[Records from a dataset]
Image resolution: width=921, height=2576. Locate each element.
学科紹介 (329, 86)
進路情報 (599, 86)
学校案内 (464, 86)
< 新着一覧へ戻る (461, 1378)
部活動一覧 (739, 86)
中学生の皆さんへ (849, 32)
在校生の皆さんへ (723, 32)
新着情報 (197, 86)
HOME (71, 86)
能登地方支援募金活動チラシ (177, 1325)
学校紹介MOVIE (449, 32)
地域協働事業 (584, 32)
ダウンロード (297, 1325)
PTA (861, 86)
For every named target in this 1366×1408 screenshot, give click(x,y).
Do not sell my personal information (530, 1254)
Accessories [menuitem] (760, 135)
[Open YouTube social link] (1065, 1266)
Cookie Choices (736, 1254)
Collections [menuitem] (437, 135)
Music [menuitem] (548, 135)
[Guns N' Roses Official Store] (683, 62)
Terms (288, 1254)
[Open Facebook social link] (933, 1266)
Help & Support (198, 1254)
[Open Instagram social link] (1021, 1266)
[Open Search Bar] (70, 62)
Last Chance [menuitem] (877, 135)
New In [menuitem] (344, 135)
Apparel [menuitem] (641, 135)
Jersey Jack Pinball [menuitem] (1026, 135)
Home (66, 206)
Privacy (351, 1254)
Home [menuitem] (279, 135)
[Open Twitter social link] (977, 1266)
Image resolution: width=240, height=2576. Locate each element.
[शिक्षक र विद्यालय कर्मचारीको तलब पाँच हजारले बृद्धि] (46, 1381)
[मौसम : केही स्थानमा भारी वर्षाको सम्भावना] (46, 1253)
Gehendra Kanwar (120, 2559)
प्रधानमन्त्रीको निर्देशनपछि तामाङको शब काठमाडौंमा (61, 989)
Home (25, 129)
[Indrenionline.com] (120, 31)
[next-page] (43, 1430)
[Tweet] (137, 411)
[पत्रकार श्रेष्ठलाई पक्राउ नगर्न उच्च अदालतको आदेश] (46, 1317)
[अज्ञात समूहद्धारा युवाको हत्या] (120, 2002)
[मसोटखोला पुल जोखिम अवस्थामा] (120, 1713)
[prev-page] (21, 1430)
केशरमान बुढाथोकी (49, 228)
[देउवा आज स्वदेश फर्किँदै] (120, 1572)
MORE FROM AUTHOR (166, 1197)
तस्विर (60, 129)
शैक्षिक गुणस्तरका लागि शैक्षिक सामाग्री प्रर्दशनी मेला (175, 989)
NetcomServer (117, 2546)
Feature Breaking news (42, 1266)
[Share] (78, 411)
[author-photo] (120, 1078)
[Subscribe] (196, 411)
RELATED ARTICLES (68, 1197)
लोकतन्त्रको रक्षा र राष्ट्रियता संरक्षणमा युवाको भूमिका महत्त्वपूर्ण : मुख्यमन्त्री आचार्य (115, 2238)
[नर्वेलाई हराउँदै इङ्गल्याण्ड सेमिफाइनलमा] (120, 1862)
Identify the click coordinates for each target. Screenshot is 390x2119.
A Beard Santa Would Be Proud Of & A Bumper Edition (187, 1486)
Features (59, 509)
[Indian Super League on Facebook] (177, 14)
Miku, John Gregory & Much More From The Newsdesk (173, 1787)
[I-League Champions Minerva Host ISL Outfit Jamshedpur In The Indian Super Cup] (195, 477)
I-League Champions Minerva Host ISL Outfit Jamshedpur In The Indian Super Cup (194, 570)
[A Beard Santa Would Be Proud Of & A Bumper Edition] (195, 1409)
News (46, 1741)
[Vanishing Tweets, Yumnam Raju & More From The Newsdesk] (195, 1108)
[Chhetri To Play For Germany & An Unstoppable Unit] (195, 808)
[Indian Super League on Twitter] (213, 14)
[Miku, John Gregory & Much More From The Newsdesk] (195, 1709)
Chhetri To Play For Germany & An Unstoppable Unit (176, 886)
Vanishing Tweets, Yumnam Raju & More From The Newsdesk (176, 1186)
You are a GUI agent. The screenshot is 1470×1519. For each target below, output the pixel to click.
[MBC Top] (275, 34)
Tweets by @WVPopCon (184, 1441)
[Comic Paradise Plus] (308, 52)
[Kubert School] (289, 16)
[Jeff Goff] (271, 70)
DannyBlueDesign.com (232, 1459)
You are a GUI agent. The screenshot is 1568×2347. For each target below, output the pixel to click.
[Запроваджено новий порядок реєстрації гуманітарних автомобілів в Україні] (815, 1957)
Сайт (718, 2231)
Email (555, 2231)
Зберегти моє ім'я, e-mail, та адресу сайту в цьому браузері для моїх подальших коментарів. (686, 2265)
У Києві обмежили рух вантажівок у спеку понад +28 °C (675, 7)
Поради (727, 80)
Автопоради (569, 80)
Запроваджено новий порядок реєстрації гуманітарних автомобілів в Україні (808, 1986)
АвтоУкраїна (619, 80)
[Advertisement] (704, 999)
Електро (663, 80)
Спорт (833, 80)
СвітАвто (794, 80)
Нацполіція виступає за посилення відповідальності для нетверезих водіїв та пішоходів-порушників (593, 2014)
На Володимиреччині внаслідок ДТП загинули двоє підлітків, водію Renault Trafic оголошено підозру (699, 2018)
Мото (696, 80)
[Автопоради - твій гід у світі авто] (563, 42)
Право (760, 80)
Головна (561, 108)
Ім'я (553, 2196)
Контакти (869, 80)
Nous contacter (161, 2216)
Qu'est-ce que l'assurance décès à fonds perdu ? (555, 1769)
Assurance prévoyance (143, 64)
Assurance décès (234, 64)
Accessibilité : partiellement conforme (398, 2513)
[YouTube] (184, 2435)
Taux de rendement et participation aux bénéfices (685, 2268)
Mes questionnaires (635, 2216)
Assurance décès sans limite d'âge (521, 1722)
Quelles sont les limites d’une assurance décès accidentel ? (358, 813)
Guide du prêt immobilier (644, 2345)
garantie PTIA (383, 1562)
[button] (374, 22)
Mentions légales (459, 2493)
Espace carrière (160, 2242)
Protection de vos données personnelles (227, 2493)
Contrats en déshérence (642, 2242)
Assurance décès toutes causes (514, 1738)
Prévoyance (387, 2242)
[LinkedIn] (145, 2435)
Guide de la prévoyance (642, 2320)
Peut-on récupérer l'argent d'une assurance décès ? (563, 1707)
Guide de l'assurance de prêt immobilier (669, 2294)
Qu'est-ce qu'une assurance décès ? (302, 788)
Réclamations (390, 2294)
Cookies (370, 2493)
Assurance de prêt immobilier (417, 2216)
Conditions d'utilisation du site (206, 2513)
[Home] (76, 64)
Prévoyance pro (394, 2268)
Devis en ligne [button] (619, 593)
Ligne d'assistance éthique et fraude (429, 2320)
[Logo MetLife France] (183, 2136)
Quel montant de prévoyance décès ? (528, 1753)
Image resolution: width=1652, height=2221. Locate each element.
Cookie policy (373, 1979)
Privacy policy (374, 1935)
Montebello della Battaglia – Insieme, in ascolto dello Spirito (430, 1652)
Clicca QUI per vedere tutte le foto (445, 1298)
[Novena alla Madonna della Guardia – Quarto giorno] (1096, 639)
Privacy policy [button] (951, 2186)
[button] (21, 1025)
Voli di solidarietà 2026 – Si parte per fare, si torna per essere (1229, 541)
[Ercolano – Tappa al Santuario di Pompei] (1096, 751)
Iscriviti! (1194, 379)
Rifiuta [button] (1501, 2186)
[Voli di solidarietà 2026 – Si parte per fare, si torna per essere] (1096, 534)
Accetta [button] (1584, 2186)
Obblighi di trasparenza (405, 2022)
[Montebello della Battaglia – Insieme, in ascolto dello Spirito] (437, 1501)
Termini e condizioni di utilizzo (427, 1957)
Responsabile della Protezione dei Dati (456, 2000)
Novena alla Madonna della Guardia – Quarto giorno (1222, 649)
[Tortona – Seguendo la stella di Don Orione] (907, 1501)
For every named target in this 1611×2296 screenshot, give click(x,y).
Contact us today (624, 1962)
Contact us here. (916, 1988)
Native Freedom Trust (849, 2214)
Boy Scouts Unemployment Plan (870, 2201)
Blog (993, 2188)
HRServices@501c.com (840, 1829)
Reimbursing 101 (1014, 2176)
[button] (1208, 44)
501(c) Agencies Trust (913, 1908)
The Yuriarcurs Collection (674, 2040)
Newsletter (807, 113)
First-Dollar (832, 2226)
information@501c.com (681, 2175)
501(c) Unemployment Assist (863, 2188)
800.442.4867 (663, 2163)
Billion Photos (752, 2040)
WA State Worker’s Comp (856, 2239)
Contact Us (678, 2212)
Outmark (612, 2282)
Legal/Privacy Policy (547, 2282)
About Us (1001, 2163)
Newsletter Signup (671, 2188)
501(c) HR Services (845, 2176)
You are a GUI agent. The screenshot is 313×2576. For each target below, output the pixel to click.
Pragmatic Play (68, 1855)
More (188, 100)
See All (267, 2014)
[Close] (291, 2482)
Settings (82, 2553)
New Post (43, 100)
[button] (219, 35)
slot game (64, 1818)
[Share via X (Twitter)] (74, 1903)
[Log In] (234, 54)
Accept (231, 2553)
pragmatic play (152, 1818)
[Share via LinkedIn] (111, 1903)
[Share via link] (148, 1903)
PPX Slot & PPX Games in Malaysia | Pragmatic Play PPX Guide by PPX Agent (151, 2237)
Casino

What this task involves: Print, without alteration, only the lines above between the one holding "[Montebello della Battaglia" and the one holding "For every named target in this 1611×2296", inclusive.

Reply to the exercise:
[Montebello della Battaglia – Insieme, in ascolto dello Spirito] (437, 1501)
Termini e condizioni di utilizzo (427, 1957)
Responsabile della Protezione dei Dati (456, 2000)
Novena alla Madonna della Guardia – Quarto giorno (1222, 649)
[Tortona – Seguendo la stella di Don Orione] (907, 1501)
For every named target in this 1611×2296 screenshot, give click(x,y).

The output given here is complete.